++++ RAW DATA ++++

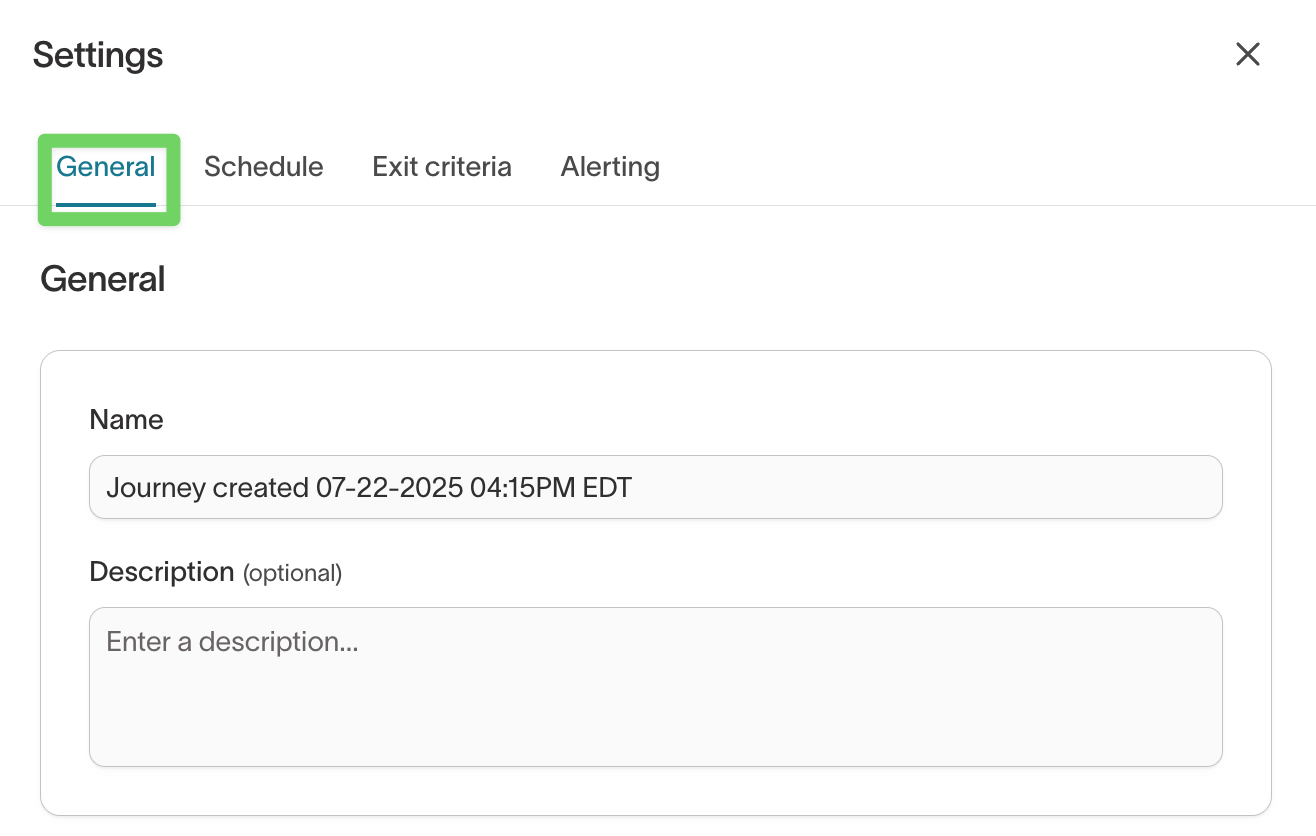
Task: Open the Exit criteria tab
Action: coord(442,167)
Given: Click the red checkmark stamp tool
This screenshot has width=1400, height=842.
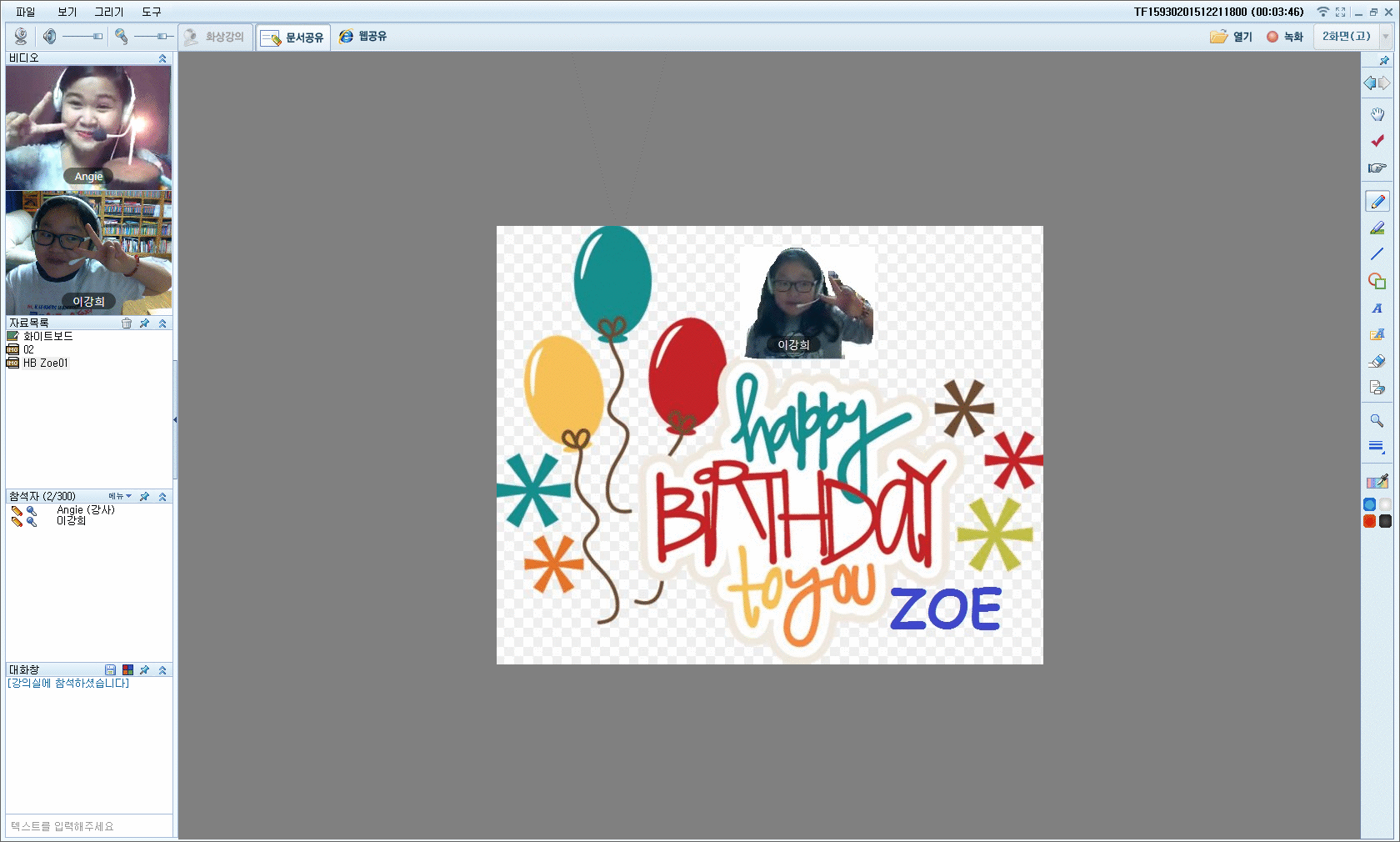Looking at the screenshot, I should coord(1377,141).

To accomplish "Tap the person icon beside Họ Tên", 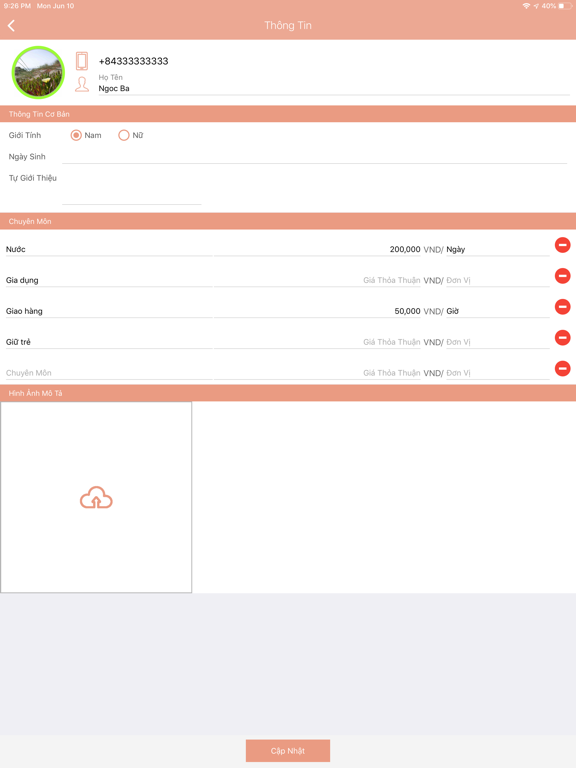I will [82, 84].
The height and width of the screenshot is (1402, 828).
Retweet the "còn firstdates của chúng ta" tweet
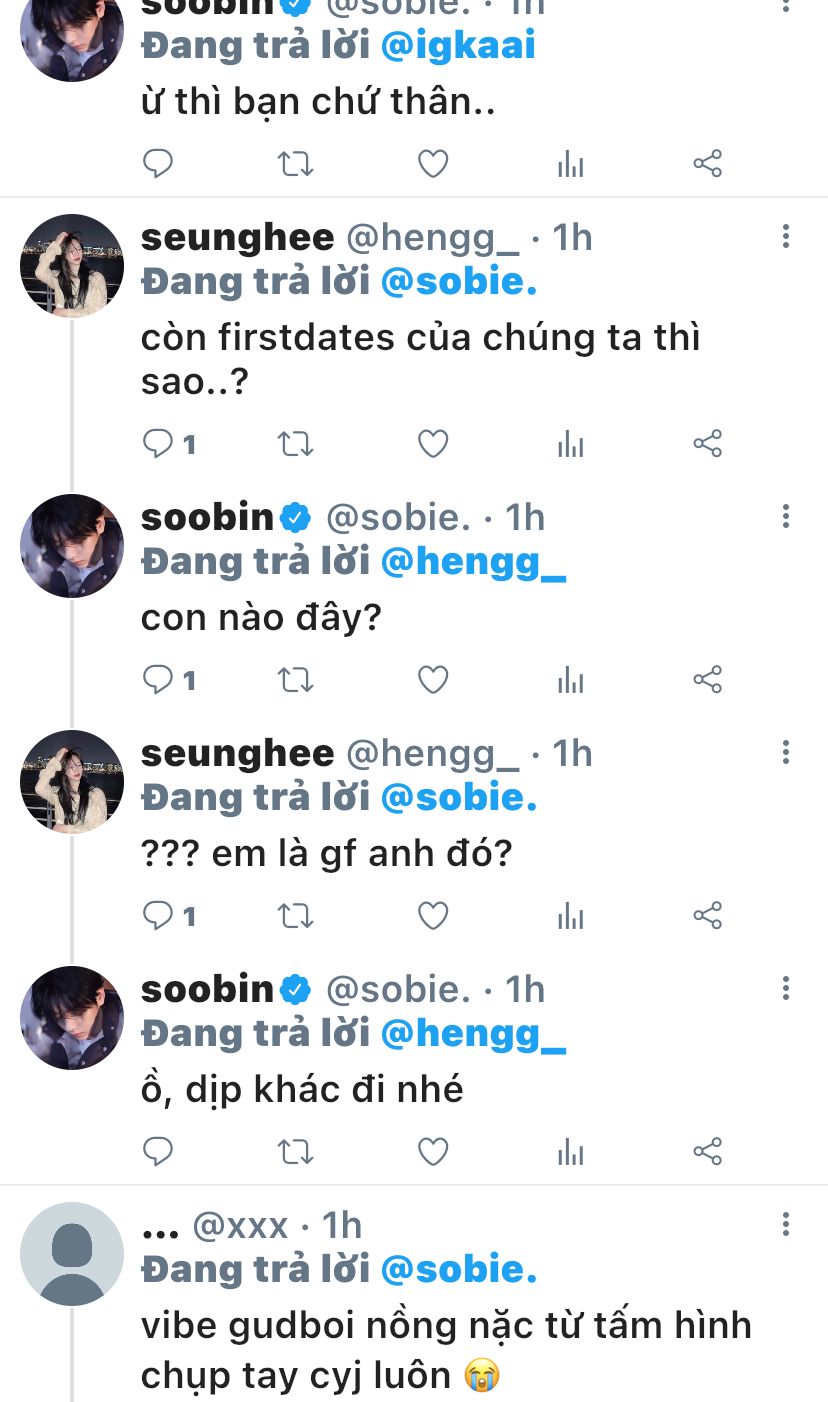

++++

→ **GOAL OF THE EXERCISE**: Retype the records from the line containing "The height and" through the end, keeping each line exactly as it appears. Leave the pictures out of your answer.

→ **THE REPLY**:
The height and width of the screenshot is (1402, 828).
Retweet the "còn firstdates của chúng ta" tweet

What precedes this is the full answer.